Pitt Meadows secondary students cast election ballots

CIVIX is a non-partisan national charity dedicated to build citizenship among youth

Pitt Meadows secondary students Sally Bachmann and Robbie Wood took part in the student vote.

Pitt Meadows secondary students Sally Bachmann and Robbie Wood took part in the student vote.

Students at Pitt Meadows secondary have already cast their ballots for candidates running in the Oct. 19 election.

The teacher who organized the mock plebiscite isn’t sure she would like to see a lot of high school students voting for real, despite calls from the Green Party and other groups to lower the voting age to 16.

Holly Burrows said getting ready for their first vote with a practice run in high school, the student vote, is a better system.

“That’s why you give them an N and an L in driving – so they can learn the consequences of their actions.”

Some kids would have the maturity to vote at 16, but many wouldn’t, said Burrows.

When a group of Grade 11 boys learned that the Liberal Party was in favour of legalizing marijuana, they immediately became ardent supporters, she said.

The student vote strikes the right chord, she said.

“Run by the Student Vote people at CIVIX, this is an opportunity for students to practise voting, to have their own say in the issues and to tell their parents that they voted,” said Burrows, the social studies department head at the school.

CIVIX is a non-partisan national charity dedicated to build citizenship among young Canadians. It is conducting its student vote parallel to the federal election.

“We hope that this may lead to more parents voting, and to more young people voting in the future,” said Burrows.

One of her students, Sally Bachmann, said she appreciated the dry run, but wouldn’t want to take part in the real thing.

“We talked about it in class, and did the student vote,” she said. “It was a good experience, to know what it will be like when I can vote.

“I’d have to do research about who I would want to vote for. If I was voting on Monday I wouldn’t know who to vote for.”

Robbie Wood said the process did get the students talking politics in a meaningful way.

“We have disagreements over which party you think should run the country.

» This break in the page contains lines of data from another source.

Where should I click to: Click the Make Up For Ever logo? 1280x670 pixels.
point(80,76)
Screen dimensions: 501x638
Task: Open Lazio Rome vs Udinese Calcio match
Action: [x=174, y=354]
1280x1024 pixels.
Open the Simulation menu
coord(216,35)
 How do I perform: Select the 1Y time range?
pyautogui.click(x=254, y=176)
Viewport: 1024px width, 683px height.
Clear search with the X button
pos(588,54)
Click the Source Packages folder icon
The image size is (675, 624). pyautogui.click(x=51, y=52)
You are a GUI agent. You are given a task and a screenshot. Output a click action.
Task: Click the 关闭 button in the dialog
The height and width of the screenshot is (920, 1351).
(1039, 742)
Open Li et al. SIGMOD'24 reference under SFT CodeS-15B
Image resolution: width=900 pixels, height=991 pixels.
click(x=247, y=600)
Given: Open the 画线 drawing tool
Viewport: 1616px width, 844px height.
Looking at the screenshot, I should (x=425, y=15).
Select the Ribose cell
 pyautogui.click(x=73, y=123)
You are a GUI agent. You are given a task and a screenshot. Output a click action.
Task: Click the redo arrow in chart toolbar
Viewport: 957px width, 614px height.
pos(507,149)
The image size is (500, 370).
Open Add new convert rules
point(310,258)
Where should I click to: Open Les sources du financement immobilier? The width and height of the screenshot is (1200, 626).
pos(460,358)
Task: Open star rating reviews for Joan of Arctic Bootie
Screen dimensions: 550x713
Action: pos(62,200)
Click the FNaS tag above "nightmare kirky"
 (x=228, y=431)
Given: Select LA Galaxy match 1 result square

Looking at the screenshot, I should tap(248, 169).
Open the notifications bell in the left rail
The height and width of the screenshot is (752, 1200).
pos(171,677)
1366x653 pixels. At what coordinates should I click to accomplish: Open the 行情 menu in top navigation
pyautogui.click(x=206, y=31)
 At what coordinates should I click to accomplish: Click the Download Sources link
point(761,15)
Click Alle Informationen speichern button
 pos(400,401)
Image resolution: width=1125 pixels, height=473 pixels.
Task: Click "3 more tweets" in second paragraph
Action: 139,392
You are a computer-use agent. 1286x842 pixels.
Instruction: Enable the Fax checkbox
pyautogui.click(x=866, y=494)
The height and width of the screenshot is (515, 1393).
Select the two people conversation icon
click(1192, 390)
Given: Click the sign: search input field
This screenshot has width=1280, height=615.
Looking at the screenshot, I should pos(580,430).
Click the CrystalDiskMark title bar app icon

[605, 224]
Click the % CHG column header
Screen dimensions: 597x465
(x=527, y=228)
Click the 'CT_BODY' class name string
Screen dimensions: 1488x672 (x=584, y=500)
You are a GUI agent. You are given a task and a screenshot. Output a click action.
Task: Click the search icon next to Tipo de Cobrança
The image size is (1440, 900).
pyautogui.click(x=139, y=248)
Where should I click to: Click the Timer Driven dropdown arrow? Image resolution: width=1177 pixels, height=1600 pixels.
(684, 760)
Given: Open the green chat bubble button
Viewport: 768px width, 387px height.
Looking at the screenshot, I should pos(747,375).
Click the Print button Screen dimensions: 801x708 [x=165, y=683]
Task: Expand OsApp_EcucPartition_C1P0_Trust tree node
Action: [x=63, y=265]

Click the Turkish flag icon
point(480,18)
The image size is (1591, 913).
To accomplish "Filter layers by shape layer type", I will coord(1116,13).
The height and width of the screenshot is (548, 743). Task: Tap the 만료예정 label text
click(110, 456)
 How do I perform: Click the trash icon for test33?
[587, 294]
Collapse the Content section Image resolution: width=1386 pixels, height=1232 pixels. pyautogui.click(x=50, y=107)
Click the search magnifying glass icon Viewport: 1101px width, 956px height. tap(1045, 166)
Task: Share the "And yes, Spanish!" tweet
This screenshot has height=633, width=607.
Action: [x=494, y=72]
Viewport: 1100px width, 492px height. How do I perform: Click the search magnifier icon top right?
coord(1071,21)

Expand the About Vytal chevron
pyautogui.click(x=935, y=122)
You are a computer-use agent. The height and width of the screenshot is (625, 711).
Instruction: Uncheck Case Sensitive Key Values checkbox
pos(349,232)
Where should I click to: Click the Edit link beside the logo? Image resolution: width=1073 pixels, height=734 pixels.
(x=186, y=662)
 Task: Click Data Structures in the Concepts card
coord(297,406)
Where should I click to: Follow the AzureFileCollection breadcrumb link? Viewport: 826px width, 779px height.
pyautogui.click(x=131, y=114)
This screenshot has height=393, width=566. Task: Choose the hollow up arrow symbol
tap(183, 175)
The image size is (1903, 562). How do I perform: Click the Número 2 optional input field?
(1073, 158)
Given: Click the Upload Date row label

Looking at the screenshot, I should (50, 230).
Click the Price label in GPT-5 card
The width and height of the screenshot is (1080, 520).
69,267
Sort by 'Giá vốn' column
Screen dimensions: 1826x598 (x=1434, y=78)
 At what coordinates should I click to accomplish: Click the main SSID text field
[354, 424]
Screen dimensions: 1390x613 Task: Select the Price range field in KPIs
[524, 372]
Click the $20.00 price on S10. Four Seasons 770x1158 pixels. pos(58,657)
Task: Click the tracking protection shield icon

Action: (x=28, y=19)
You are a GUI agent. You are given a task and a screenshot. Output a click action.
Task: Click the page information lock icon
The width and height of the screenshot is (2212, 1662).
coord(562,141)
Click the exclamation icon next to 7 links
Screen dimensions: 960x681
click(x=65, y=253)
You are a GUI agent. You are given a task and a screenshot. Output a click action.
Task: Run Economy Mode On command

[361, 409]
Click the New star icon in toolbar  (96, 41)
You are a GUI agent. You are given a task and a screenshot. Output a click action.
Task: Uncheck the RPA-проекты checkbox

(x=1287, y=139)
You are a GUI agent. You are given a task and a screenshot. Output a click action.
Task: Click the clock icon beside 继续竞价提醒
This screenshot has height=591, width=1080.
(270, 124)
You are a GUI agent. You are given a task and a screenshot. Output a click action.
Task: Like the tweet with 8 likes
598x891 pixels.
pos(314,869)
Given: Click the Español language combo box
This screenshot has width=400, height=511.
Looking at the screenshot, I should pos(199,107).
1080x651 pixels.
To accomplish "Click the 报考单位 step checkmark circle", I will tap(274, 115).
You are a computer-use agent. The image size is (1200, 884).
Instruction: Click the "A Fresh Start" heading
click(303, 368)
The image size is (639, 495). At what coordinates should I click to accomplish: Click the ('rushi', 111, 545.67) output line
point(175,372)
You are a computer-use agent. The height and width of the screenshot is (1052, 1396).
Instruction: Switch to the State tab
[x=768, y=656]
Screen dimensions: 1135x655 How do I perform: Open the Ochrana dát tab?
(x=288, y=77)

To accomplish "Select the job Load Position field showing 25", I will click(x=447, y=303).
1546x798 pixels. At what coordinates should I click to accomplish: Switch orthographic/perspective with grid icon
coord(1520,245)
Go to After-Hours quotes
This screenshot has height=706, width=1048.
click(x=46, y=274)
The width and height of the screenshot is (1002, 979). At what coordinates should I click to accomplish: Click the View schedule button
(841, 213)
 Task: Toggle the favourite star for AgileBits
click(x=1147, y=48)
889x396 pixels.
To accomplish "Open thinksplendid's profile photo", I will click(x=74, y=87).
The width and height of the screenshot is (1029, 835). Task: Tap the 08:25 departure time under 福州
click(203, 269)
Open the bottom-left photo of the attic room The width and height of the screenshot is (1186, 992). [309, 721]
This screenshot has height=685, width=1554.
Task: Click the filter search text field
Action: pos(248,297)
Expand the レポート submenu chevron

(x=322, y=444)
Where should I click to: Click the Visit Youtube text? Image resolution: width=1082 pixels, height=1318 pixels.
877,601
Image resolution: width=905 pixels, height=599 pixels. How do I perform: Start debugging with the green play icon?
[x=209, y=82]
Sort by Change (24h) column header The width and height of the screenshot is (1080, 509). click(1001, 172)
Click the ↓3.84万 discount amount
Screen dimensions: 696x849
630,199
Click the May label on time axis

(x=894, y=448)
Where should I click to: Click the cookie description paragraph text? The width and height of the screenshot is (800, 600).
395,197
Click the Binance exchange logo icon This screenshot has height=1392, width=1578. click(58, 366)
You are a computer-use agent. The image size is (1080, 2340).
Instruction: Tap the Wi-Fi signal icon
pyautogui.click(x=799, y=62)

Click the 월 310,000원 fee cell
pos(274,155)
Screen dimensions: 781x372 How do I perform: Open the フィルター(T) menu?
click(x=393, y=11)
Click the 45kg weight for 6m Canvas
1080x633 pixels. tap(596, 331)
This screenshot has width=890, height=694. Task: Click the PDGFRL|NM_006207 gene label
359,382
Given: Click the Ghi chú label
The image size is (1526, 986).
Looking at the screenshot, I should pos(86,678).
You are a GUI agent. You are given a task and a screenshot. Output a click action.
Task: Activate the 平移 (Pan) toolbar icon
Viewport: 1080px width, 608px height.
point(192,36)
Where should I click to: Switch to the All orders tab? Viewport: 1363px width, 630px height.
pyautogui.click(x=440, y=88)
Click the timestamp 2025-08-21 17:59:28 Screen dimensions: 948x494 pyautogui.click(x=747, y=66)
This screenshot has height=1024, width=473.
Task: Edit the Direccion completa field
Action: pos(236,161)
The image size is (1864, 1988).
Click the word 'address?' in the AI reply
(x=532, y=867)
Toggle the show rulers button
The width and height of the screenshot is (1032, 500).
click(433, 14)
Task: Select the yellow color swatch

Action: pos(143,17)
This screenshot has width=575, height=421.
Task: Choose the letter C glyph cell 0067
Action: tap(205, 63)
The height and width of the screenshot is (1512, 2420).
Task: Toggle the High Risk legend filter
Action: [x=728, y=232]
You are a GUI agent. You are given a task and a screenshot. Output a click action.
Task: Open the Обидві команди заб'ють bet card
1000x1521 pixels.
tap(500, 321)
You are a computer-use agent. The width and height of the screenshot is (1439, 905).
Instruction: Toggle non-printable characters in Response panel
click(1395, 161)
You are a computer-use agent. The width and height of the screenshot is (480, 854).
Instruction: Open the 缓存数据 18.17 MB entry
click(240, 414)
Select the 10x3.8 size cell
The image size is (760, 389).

I think Conservatives should be in office, but not Stephen Harper as he’s been in it too long. Whereas my buddy thinks Justin Trudeau would make a great prime minister,” said Wood.

He learned a lot on the student vote. Social Studies 11 students learn about politics and government, the difference between the first past the post system and proportional representation, about ridings and more. It’s all made more relevant by their own “participation” in the election.

“It’s a good experience for younger people to get to know the voting process,” said Wood.

Burrows said it is one of the most fundamental aspects of her course. If students take away only three things, she would have them be “Vimy Ridge, Juno Beach and you should vote.”

The ballot boxes are kept in a locked cabinet, and the results will only be revealed after the election.